In the 1930s, Paul Bowles had traveled extensively in North Africa, with visits to Algeria and Morocco (at that time both French possessions). In letters to friends and family, Bowles describes scenes, images, and stories similar to those he would go on to write about in his fiction. Shortly after the publication of “A Distant Episode” in 1947, Bowles was offered a contract by a New York publishing company to write a novel. The contract gave Bowles the impetus to return to North Africa, where he worked on The Sheltering Sky, his first novel. Published in 1949, the novel shares many plot elements and themes with “A Distant Episode”: In both stories, a Westerner is taken captive by a desert tribe while touring North Africa and experiences a break from reality by the end of the story.

Bowles would go on to settle down in Tangier in Morocco, where he became a prominent figure for writers of the Beat Generation. He died there in 1999.

Historical Context: Algeria and North Africa in the 20th Century

North Africa was first conquered by Muslim Arabs in the 8th century, and both Arab culture and Islam have shaped the region, as evidenced by the region’s language, architecture, food, and customs. In 1830, King Charles X of France initiated a military invasion of Algeria in a bid to shore up his popularity. The French conquest of Algeria was succeeded by a period of colonization that lasted until the middle of the 20th century. Over a period of several decades, the colonial French government suppressed revolts by the local Algerians and enacted policies that favored the French colonists. In the first half of the 20th century, Algeria was already a well-known destination for Western travelers and tourists, to whom it was portrayed as exotic and romantic.

The majority of Algerians speak Maghrebi Arabic, an umbrella term for various North African regional variants of Arabic. The Reguibat, the tribal group with which “A Distant Episode” is most concerned, primarily speak Hassaniya Arabic. Though a form of Maghrebi Arabic, the dialect is very different from Algerian Arabic due to the influence of indigenous languages (hence the professor’s inability to understand his captors). These indigenous languages include the Berber languages, which predate the Arab conquest. Other tribal groups that traditionally inhabited Algeria’s interior, such as the Touareg, continue to speak languages from the Berber group.

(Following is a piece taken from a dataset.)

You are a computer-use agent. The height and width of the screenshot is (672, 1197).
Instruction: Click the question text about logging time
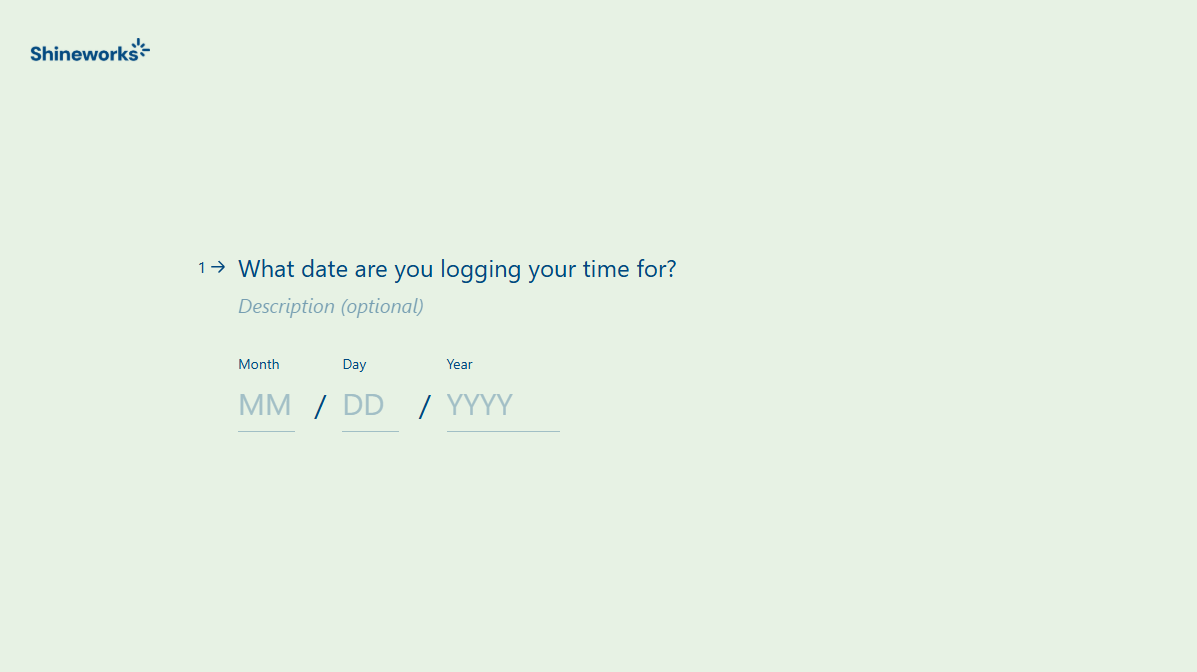[x=456, y=268]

A nomadic people, the Reguibat have traditionally occupied parts of 21st-century Mauritania, Morocco, and Algeria. At the time of “A Distant Episode,” these regions were divided between French and Spanish control, and the Reguibat were among the groups most opposed to occupation, mounting armed resistance throughout the colonial period. This helps explain not only their warlike reputation in the story but also their actions toward the professor—a symbol of Western imperialism. The Reguibat’s commitment to independence would endure even after the colonial era officially ended; when Spain transferred control of the Western Sahara to Morocco and Mauritania in 1975, the Reguibat were at the forefront of the Polisario Front movement for regional self-determination (United States, Department of State, Bureau of Intelligence and Research. The Polisario Front: The Fourth Element in the Sahara Equation, 16 Dec. 1977).